## [TASK ITEM]
For the entries below, the result should be an exact transcription of the lines from the one with "PCS (Judiciary) (469, 19)" up to and including the one with "Teachers Adda (336, 2189)", and only those.

## [TASK INPUTS]
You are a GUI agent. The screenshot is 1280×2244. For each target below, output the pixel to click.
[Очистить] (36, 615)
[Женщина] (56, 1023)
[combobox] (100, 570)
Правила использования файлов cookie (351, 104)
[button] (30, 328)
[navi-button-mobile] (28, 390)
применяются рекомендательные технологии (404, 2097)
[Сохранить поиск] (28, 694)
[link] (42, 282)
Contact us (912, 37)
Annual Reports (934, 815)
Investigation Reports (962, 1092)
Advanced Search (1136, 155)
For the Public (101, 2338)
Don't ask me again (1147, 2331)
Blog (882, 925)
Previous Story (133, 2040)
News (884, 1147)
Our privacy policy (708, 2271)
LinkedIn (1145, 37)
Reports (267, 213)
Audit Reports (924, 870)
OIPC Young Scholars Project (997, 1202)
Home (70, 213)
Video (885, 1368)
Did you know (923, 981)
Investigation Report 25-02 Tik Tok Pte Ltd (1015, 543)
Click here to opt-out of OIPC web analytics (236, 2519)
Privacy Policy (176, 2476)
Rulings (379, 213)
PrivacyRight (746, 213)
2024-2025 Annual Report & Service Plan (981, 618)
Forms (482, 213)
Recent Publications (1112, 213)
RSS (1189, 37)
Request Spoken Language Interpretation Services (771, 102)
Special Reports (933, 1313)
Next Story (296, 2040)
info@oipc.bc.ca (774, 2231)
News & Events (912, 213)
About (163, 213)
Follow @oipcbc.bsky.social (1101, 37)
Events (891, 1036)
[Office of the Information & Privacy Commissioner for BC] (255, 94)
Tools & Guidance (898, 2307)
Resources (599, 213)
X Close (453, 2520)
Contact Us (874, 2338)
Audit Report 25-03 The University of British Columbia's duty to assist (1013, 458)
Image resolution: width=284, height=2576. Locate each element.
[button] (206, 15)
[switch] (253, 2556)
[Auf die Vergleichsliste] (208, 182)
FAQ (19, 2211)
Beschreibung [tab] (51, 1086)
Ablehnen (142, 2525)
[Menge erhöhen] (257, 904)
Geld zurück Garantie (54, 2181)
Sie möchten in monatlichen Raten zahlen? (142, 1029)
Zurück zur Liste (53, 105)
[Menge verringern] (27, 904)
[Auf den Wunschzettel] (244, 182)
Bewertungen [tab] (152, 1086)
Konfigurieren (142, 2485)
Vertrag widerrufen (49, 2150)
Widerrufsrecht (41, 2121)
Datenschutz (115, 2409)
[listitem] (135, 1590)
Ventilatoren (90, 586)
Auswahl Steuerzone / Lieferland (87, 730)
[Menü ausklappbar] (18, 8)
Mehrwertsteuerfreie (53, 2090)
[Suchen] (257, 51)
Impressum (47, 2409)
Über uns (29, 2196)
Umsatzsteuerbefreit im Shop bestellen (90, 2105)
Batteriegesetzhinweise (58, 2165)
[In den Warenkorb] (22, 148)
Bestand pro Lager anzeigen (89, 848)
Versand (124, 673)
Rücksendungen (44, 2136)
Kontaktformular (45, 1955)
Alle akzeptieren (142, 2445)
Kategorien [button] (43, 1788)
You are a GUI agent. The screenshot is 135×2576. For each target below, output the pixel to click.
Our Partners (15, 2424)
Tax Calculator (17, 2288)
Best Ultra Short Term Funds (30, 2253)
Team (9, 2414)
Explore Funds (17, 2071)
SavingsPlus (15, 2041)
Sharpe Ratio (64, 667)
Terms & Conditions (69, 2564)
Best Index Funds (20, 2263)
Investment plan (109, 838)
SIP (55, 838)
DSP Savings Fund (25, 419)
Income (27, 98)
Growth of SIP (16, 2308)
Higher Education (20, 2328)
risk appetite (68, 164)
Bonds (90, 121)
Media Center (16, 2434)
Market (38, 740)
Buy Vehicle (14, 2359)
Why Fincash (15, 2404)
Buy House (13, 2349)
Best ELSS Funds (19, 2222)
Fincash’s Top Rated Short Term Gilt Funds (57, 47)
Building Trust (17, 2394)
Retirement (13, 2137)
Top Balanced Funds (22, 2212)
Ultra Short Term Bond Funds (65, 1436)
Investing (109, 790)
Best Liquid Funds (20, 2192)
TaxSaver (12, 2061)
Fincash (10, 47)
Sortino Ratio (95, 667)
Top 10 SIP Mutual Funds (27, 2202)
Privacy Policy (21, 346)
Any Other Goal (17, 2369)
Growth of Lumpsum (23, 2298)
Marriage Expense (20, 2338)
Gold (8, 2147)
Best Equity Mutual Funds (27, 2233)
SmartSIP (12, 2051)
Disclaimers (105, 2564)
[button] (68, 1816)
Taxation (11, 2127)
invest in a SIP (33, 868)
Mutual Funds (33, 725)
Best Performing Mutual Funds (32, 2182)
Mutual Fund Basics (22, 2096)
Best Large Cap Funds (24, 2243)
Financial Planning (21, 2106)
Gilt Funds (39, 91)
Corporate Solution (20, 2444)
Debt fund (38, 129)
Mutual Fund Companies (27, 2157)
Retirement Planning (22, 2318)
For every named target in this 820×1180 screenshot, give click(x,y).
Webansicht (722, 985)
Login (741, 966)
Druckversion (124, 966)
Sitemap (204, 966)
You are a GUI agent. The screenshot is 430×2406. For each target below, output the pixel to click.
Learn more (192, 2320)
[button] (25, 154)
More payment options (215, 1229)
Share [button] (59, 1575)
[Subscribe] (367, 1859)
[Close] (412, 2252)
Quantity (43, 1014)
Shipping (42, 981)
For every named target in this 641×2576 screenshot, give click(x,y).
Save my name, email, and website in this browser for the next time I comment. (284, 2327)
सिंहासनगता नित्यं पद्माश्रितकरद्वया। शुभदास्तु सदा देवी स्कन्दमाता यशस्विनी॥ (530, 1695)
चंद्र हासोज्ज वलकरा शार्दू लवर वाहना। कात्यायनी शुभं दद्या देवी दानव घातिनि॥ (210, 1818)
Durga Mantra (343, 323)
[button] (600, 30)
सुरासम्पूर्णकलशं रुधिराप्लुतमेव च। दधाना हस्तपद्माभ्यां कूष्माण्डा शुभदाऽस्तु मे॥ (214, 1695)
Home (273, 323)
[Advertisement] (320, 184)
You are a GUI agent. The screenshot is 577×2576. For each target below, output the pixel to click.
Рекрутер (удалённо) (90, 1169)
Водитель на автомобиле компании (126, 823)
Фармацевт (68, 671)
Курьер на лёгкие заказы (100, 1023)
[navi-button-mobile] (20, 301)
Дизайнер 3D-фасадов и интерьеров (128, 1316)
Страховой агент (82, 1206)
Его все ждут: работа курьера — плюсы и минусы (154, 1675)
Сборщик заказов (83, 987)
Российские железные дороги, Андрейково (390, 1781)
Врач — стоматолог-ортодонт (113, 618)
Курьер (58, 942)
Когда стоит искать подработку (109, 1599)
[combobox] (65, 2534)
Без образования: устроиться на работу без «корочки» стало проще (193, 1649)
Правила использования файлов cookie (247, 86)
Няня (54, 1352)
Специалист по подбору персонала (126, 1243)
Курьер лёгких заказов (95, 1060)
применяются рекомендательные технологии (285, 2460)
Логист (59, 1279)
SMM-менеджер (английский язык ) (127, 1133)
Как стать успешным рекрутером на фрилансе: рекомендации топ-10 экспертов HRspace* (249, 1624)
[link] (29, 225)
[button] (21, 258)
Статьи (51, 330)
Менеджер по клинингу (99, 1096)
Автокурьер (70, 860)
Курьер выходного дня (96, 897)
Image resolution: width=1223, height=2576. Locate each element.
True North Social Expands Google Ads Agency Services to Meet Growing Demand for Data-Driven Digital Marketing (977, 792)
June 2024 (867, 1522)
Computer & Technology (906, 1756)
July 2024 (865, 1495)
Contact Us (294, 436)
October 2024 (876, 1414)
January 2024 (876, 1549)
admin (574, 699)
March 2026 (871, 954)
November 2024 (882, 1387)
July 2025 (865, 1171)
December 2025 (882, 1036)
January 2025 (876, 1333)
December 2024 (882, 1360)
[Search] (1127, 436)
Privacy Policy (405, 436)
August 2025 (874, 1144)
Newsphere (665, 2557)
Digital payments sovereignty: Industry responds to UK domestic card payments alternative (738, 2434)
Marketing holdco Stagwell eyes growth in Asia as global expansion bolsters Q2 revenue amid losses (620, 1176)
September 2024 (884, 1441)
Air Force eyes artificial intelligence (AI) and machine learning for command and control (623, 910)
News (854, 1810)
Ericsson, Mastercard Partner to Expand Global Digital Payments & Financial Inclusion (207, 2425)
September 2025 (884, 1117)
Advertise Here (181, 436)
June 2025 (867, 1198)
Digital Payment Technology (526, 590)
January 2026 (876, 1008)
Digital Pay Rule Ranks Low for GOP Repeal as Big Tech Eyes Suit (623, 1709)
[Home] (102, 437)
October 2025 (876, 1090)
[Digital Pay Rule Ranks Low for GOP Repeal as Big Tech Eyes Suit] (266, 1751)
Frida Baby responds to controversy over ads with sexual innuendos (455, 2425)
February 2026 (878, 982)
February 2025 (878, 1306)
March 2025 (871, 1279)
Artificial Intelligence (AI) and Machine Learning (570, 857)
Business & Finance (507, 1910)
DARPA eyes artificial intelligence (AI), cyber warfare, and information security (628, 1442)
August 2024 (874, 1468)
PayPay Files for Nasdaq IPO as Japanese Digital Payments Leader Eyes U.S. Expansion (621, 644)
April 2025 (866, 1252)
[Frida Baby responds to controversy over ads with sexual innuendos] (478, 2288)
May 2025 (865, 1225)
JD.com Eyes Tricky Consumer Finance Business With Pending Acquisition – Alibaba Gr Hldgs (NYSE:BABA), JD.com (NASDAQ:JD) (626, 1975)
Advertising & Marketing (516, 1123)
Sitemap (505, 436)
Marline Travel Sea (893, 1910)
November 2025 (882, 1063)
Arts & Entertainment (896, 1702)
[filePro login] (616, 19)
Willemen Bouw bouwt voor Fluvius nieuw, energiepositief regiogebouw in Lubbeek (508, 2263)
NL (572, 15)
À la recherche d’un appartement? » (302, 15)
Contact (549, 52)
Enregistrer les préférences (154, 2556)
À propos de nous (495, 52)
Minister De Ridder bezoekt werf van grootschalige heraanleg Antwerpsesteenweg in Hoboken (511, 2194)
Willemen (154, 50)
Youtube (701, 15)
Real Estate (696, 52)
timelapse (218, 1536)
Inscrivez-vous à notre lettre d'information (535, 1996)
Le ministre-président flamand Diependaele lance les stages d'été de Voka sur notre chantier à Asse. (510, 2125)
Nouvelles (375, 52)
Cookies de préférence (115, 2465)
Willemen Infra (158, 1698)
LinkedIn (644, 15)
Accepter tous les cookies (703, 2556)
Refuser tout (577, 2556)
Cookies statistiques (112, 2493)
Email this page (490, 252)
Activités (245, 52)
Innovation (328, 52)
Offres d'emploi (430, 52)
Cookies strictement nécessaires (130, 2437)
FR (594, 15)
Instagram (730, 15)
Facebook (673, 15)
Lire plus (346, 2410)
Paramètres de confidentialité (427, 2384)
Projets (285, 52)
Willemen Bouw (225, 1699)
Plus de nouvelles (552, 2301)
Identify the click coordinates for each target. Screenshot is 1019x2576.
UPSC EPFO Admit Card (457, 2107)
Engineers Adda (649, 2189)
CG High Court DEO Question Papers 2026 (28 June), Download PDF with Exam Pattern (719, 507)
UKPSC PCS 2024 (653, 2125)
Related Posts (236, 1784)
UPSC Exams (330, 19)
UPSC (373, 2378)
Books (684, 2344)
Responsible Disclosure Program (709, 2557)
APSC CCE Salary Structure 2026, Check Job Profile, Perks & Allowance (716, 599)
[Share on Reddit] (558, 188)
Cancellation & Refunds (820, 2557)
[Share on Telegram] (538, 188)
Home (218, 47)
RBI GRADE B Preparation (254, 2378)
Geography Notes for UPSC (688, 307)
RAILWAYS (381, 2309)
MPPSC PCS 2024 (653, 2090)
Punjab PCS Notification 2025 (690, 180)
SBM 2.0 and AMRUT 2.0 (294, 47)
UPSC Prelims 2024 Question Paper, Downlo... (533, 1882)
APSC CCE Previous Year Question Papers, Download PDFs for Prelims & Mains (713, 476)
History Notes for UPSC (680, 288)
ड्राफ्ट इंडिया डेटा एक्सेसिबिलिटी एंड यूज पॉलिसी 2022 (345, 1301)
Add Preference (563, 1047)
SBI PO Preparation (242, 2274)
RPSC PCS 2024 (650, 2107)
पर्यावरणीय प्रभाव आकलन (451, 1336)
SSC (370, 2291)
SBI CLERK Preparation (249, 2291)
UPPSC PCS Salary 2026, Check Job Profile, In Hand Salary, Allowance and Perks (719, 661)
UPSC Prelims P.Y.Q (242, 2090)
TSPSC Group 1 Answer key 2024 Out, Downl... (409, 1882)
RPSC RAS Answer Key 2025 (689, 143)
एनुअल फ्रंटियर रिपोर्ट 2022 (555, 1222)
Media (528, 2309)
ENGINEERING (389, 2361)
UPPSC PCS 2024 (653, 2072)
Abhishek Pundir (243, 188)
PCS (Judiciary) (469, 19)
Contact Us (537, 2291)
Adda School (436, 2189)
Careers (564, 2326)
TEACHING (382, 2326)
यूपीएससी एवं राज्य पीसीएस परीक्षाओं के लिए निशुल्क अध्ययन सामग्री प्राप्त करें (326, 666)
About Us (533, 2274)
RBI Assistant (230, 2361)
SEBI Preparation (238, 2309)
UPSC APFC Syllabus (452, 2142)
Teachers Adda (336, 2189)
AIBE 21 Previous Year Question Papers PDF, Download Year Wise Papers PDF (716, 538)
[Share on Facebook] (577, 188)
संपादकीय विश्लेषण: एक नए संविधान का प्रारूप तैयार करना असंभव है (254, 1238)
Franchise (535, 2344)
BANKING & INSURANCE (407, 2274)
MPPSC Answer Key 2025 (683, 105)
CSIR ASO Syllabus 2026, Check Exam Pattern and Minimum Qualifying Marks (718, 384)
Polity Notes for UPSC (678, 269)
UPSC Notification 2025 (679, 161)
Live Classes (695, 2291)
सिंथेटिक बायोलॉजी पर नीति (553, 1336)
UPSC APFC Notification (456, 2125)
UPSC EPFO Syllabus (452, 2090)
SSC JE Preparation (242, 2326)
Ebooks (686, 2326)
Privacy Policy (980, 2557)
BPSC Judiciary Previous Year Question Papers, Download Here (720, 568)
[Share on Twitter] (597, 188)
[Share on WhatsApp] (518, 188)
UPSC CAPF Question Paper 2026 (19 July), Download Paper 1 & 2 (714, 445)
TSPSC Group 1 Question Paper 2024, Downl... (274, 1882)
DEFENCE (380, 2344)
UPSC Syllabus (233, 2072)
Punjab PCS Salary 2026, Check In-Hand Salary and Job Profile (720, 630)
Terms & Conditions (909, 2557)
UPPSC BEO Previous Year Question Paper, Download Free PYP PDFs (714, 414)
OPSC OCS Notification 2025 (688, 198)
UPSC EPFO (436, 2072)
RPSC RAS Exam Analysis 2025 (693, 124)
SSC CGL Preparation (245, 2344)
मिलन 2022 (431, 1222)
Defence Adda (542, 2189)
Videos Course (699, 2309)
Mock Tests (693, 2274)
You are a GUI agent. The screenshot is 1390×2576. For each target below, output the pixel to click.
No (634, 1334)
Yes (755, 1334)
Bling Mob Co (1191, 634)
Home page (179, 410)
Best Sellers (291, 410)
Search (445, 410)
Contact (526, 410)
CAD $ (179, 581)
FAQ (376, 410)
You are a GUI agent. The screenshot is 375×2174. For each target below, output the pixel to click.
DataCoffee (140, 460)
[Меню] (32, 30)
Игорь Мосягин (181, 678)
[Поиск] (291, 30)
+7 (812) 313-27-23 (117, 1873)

## [RESULT FOR THIS TASK]
PCS (Judiciary) (469, 19)
Contact Us (537, 2291)
Adda School (436, 2189)
Careers (564, 2326)
TEACHING (382, 2326)
यूपीएससी एवं राज्य पीसीएस परीक्षाओं के लिए निशुल्क अध्ययन सामग्री प्राप्त करें (326, 666)
About Us (533, 2274)
RBI Assistant (230, 2361)
SEBI Preparation (238, 2309)
UPSC APFC Syllabus (452, 2142)
Teachers Adda (336, 2189)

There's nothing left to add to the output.